Un paisaje que emociona
La playa de San Julián está completamente protegida por los acantilados del Monte Candina, que elevan su silueta rocosa por encima de este pequeño arenal. La arena es gruesa y oscura, el oleaje moderado y el baño reconfortante, aunque siempre hay que tener en cuenta que se trata del mar Cantábrico, con sus corrientes y fuerza impredecible.
Es un lugar libre de urbanizaciones, chiringuitos o servicios, y por eso precisamente tan valioso: aquí se respira el mar, se escucha el viento entre las rocas, se contempla el ir y venir de las olas desde una playa que —muchas veces— puedes tener solo para ti.
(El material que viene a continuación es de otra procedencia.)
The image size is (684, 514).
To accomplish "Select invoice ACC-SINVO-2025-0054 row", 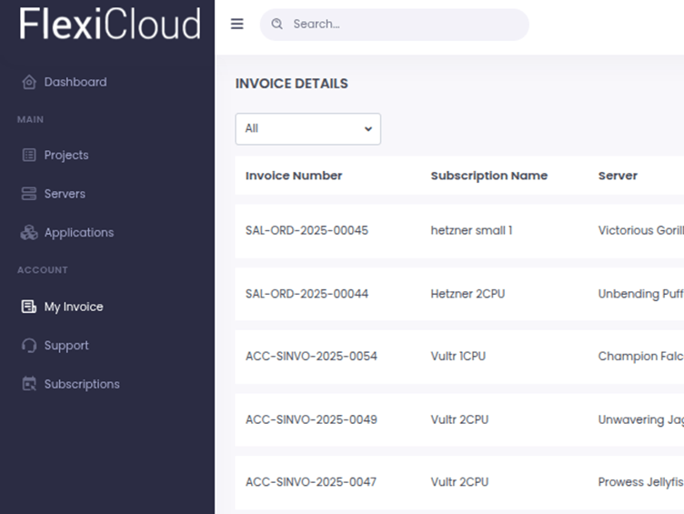I will [x=311, y=357].
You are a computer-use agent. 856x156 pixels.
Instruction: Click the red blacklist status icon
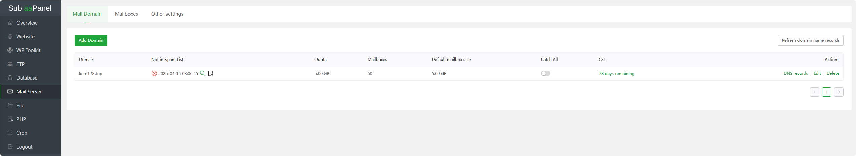(154, 73)
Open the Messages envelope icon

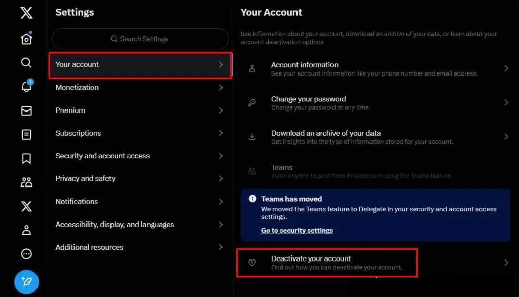(x=26, y=110)
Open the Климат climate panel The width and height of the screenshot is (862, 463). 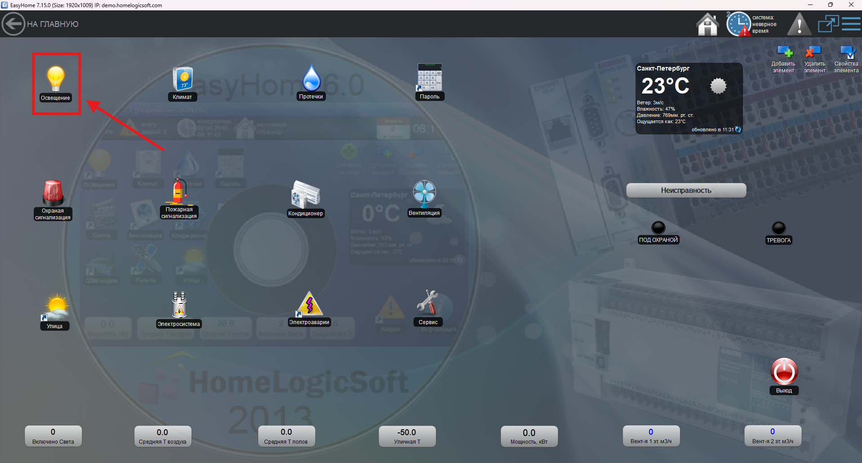[x=183, y=80]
Historia y vistas desde la ermita
Antes de llegar a la playa, merece la pena desviarse brevemente hacia la ermita de San Julián, hoy en ruinas pero con su entorno recientemente acondicionado. Desde allí se obtiene una vista excepcional del Valle de Liendo, con el contraste entre el verdor del interior y el perfil abrupto del litoral atlántico. Es un lugar para detenerse, mirar en silencio y dejarse llevar por la magnitud del paisaje.
Un día completo entre senderos y mar
San Julián es perfecta para quienes buscan combinar senderismo y costa. Desde aquí se pueden iniciar rutas por el Monte Candina o simplemente disfrutar del paseo desde Ris a Trengandín, una travesía que bordea el mar entre calas, pinares y peñascos.
Pero si lo que se busca es paz, mar y horizonte, basta con llegar hasta aquí, extender la toalla y dejarse abrazar por uno de los paisajes más espectaculares y tranquilos de Cantabria.